The 2015 Internet of Things Solutions World Congress (IOTSWC) in Barcelona: Josep Lago/AFP/Getty Images
Intelligent indoor lighting that follows you where you go, smart refrigerators that send pictures of their contents to grocers, sentient thermostats that adjust temperature based on activity, free and unhindered access to an unlimited library of information has transformed an entire generation. However, what nightmares lie concealed in the shadows of your intelligence life while you go by each day under the simulated delusion of safety? Gone is the era of firewalls, antiviruses and cybersecurity suites guiding every access point in your home. With the gadgets in your household no longer limited to just computers and mobile phones, when every big tech company from Amazon to IBM to Microsoft is investing billions in smaller smart devices, every new smart device that you add to your home presents as a potential vulnerability, open for exploitation by some kid in his basement who just so happens to be planning the next worldwide cyberattack. A few senators are working hard to fix that.

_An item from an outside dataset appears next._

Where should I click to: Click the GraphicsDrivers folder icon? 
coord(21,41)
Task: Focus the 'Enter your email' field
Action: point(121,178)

“The rapid the political direction to regulate Standards and regulations needs to be put in place to deal with the explosion in usage of IOT devices in both business and residential settings. The federal government’s latest initiative to implement specific standards with regards to smart devices shows their deep concern for the new threat that is cyberwarfare. While the bill itself will affect only government contractors, the administration’s huge purchasing power could mean better security for consumer devices as well.” - Ryan Tabibian, CEO of Daxima
The question of cybersecurity on the internet of things is too huge an issue to address all at once. Senators working across two different parties are now working together to focus public attention on one of the most important aspects of this situation. It is the question of establishing proper security standards for the sale of IoT devices meant for use by government agencies. Senators Cory Gardner, Steve Daines, Mark Warner and Ron Wyden have sponsored a new legislation known as The Internet of Things Cybersecurity Act of 2017, which, among other things, aims to establish realistic standards with respect to security in connected devices sold to the federal government.

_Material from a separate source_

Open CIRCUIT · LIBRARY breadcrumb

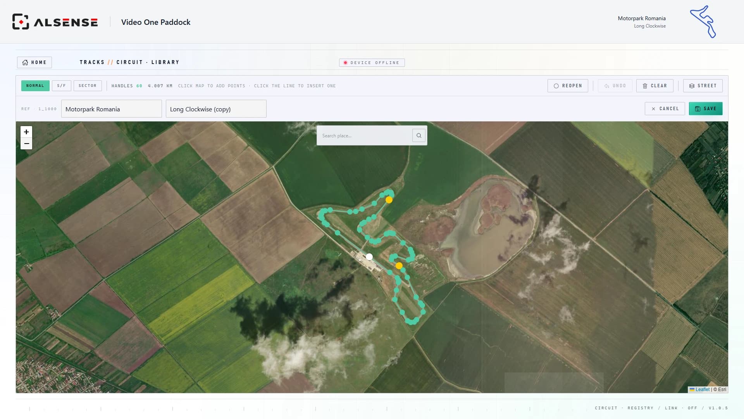tap(148, 62)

“Recent events show that the IoT is an attractive vector for a cyberattack. By mandating that suppliers meet basic security requirements, the federal government is pushing the market to take cybersecurity considerations into account as early as the product and system design phases. Further, by requiring post-sale monitoring of vulnerabilities, the government is requiring entities to monitor and enhance a device’s cybersecurity throughout its life-cycle. Given the federal government’s purchasing power, this bill could move the entire IoT market toward better cybersecurity practices.” - David Navetta, Data Protection at Norton Rose Fullbright
From intelligent lights to sensor-enabled curtains, government agencies are buying smart devices by the dozens for use in architecture, agriculture and even defense. Consider the amount of devastation these technologies might cause when their vulnerabilities can leave open exploits for hackers to utilize when trying to invade into the networks of these government agencies. To prevent destruction like that from occurring, the proposed bill requires that manufacturers that sell smart devices to government agencies regularly patch their products for vulnerabilities and steer clear from using hard-coded passwords to access the devices via a backdoor.

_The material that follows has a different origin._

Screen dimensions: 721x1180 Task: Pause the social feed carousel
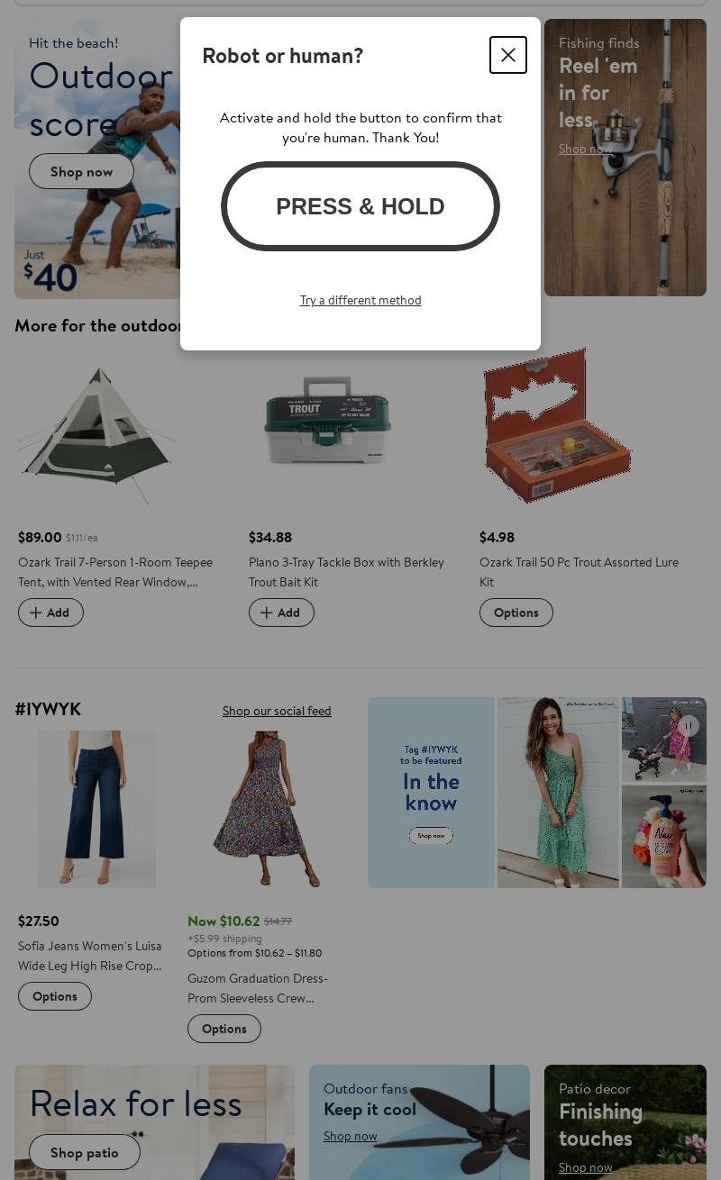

Independent researchers have estimated that anywhere from 20 to 30 million smart devices will be connected to the internet by 2020. For a number so huge, great care must be taken to ensure that all the fancy new gadgets that we are bringing to our home in order to make it more fancy, don’t end up compromising its security. Despite repeated warnings, we find that many cheaper smart devices often lack any proper security infrastructure and don’t even come with the ability to receive regular patches to eliminate vulnerabilities. That’s very concerning, especially when the said devices are being purchased by the country’s defense department.
“After recent chain of events starting with the worldwide ransomware attack last month, it has been made clear that cybersecurity has to be one of the topmost concerns in the administrative policy of a nation. The concept of digitalized warfare has gained fuel, and it’s absolutely essential that we start taking measures to prevent attacks from this occurring again. The new senate bill, while not the most ironclad answer, is still a good step forward in this situation.” - Zohar Pinhasi, CEO of MonsterCloud
In the absence of dedicated legislation, this new bill is no silver bullet, it serves simply to ensure the most basic security requirements among smart devices. That is to say, that, this legislation goes only so far as any legislation can go in the matter of security, which is not very far. Security in the cyberworld is an ever-evolving term, one that requires constant and dedicated research impossible to be captured in pen and paper. The legislation in concern is not much of a safeguard in itself, but it is important inasmuch as it serves to bear evidence to the government’s growing concern for cybersecurity in the wake of an exceedingly large number of cyberattacks. What are your thoughts?